Excerpted from VentureBeat
By Matt Lautz

Traditionally, top talent flocks to the coasts for the in-demand and most coveted technology jobs. The Midwest is rarely seen as a technology hub, if at all. In recent years that has been attributed to the “brain drain” phenomenon — the idea that talent created and nurtured in Midwest cities leaves for larger cities that are more well-known for their business and tech culture.

However, new research is beginning to paint a different story of rising job growth and business prosperity in the Midwest.

A quarterly report published this June by global human resources consulting firm Manpower ranked the top 10 cities hiring in the third fiscal quarter of 2013 and surprisingly Silicon Valley and New York weren’t listed. Coming in at number one on the list was a sleeper — Des Moines, Iowa, with a projected 26 percent net employment outlook. Grand Rapids, Mich., and Columbus, Ohio, also made the list.

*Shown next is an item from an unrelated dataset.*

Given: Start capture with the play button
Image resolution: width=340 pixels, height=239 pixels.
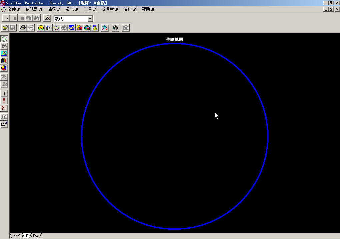Looking at the screenshot, I should pyautogui.click(x=7, y=19).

Other cities like Milwaukee and Madison, Wis., have begun to transform from manufacturing meccas to growing pockets of tech innovation and are supporting a new wave of entrepreneurship in the process. In fact, Wisconsin Governor Scott Walker recently passed a budget that will fund several initiatives aimed at encouraging entrepreneurship and innovation. This includes $6 million for seed accelerator and capital catalyst programs through Wisconsin Economic Development Corp.

Midwest cities are also getting the attention of venture capital firms. One VC firm, Hyde Park VC, just announced that it is looking to pour $25 million in funding into Midwest-specific startups. And a report from venture fund Venture51 shows VC growth in the Midwest increased by 103 percent, compared to Silicon Valley’s 12.6 percent and NYC’s growth of one percent between 2005 and 2010.